In the scanning room on the second level, Dr. Bruce Mayhew chuckled aloud.
“It’s wonderful what a superiority complex can do. He’s stopped for the first time—didn’t seem to have any doubts of his safety until he spotted that eye. The old oil about ‘decadent democracies’ seems to have taken deep hold somewhere, at least. He must be a military agent rather than a scientist.”
Warren Floyd nodded. “Let’s not pull the same boner, though,” he suggested. “Scientist or not, no stupid man would have been chosen for such a job. Do you think he’s carrying explosives? One man could hardly have chemicals enough to make a significant number of breaches in the outer shell.”
“He may be hoping to get into the core, to set off a war head,” replied the older man, “though I don’t for the life of me see how he expects to do it. There’s a rocket fuel in hi
s neighborhood, of course, but it’s just n.v. for the torpedoes—harmless, as far as we’re concerned.”
“A fire could be quite embarrassing, even if it weren’t an explosion,” pointed out his assistant, “particularly since the whole joint is nearly pure magnesium. I know it’s sinfully expensive to transport mass away from Earth, but I wish they had built this place out of something a little less responsive to heat and oxygen.”
“I shouldn’t worry about that,” replied Mayhew. “He won’t get a fire started.”
Floyd glanced at the flanking screens which showed armored men keeping pace with the agent in parallel corridors, and nodded. “I suppose not—provided Ben and his crew aren’t too slow closing in when we give the signal.”
“You mean when I give the signal,” returned the other man. “I have reasons for wanting him free as long as possible. The longer he’s free, the lower the opinion he’ll have of us; when we do take him, he’ll be less ready to commit suicide, and the sudden letdown of his self-confidence will make interrogation easier.”
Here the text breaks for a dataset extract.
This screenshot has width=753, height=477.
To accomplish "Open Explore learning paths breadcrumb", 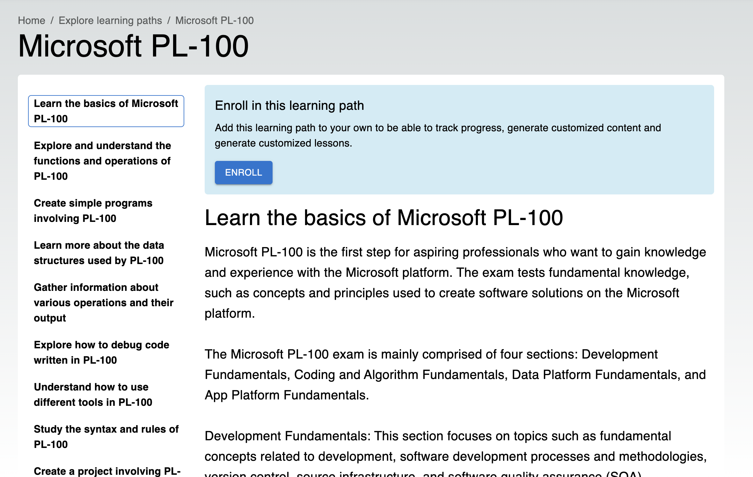I will pos(110,20).
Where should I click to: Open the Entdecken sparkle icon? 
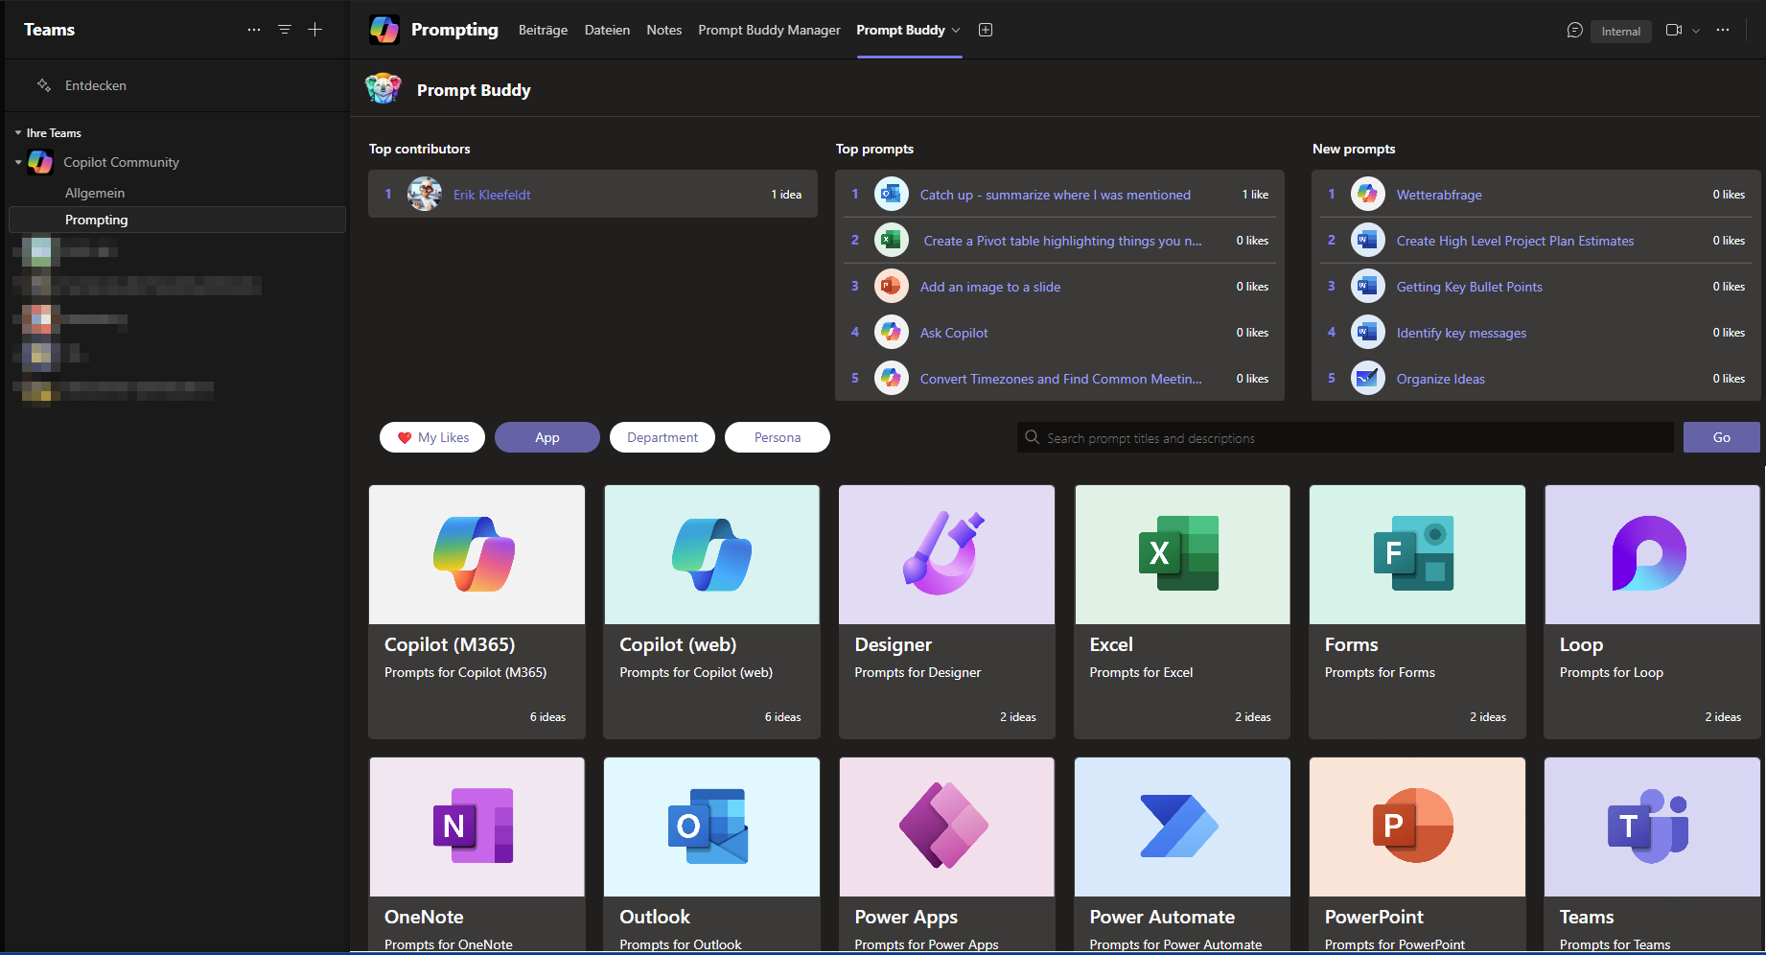pyautogui.click(x=44, y=85)
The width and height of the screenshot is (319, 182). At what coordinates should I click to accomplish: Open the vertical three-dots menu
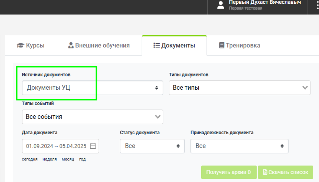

Floyd privately hoped nothing would happen to deflate his superior’s own self-confidence, but wisely said nothing; and both men watched Hart’s progress almost silently for some minutes. Floyd occasionally transmitted a word or two to the action party to keep them apprised of their quarry’s whereabouts, but no other sound interrupted the vigil.
Hart had finally found a corridor which branched away from the one he had been following, and he proceeded cautiously along it. He had learned the intervals at which the photocells were spotted, and now avoided them almost automatically. It did not occur to him that, while the sight of a spacesuited man in the outer corridors might not surprise an observer, the presence of such a man who failed consistently to break the beams of the photocell spotters would be bound to attract attention. The lenses of the scanners were too small and too well hidden for Hart to find easily, and he actually believed that the photocells were the only traps. With his continued ease in avoiding them, his self-confidence and contempt for the Westerners were mounting as Mayhew had foretold.